The Holocaust marks one of the darkest times in the history of humanity, and the United States Holocaust Memorial Museum is in place to prevent this from ever happening again. The Museum does this by trying to educate everyone that passes through its doors, and witnesses what was done to Jews, homosexuals, communists, Gypsies, and other groups chose by the fanatical Nazi regime. Located near the Mall in Washington D.C., the United States Holocaust Museum provides a stark reminder for what was once done, and what never be allowed to happen again.
I toured the Museum just this summer, with a group of students from colleges and universities across the United States. We had all been in D.C. for a political conference, and some of us decided to meet up and tour the Museum. Passes are free, but are subject to a first come, first serve basis, so it is best to check early. Be sure to visit the website (linked below) for more details on admission.
The exhibit starts with a guide handing out a little Identification Card to each person. In these, the story of one of the people who experienced the horrors of the Holocaust is printed, along with a photo. They serve to further bring the people who suffered during this tragic time closer to the visitors. An elevator, created to look like some sort of dark, industrial machine (almost an oven perhaps?) takes the visitors up to the fourth floor, from where the main exhibit commences. A short video is played on the elevator ride, introducing the visitors to what is about to be seen.
The four floors provide a thorough showing of the history of the Holocaust. The rise of the disgusting Nazi party and the history behind anti-antisemitism is covered in the beginning, continuing up to the Holocaust. Eye witness accounts, video clips, newspaper clipping, relics and the like all add to the Museum. Some rooms focus on the different people groups sent to concentration camps, others focus on the experiences of prisoners at these places of horror. One particularly moving piece is a large room, covered in photographs of Jewish people from a particular village. The photos show the lives of so many, none of which ever returned to live again in the village. Nazis completed destroyed the entire population of Jews, along with their hundreds of years of history in that village.

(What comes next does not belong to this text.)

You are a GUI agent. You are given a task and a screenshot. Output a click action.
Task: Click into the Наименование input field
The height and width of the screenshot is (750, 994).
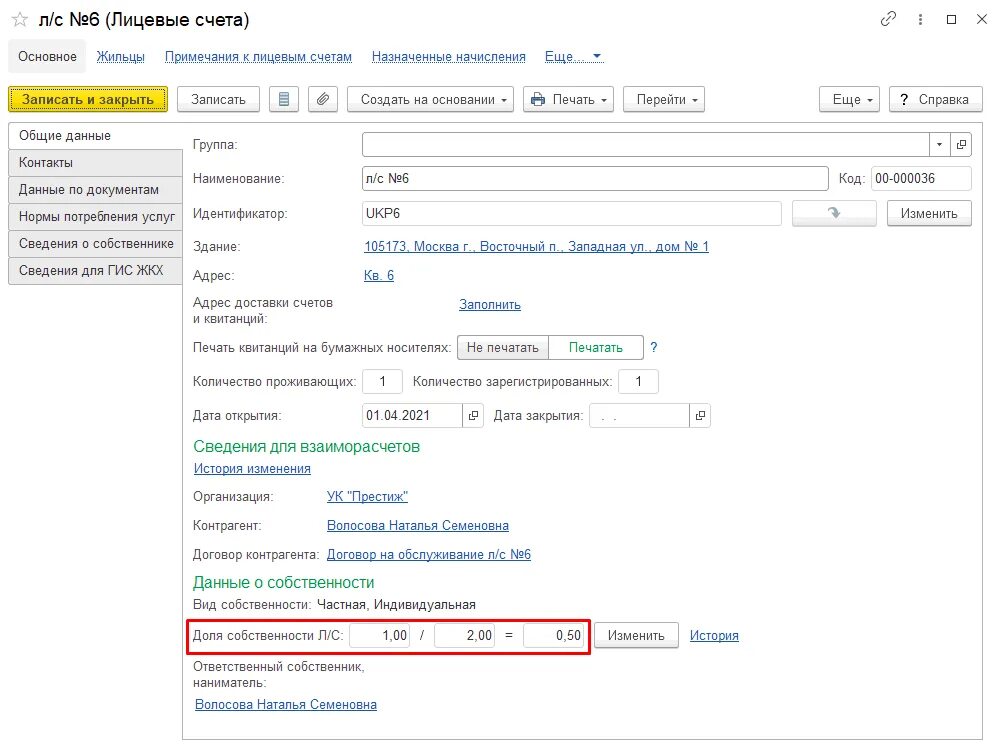point(595,179)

Virtually every aspect of the Holocaust is looked into. I have visited Yad Vashem in Israel, and found both it and the United States Holocaust Memorial Museum to be very informative, moving, and thought-provoking. Unfortunately for our group, we missed the last 10-15% of the Museum, due to closing time (5:00pm) being reached before we could complete the exhibits. Make sure to give yourself plenty of time for this place, as there is a lot of material to read and view.
The United States Holocaust Memorial Museum is very somber place. I would think it very hard to bring small children here, but there were many when I went, with their parents. I feel that it is extremely important for people to visit this museum, and truly understand the depths of horror that descended upon the Jews, and other groups living in Europe. We must never again let such genocide occur, to the Jewish people, or to any other people group or religion. As you leave the Museum, a sign outside asks, “Now that you have seen this, what will you do?” I think the answer is really quite simple: “Never Again.”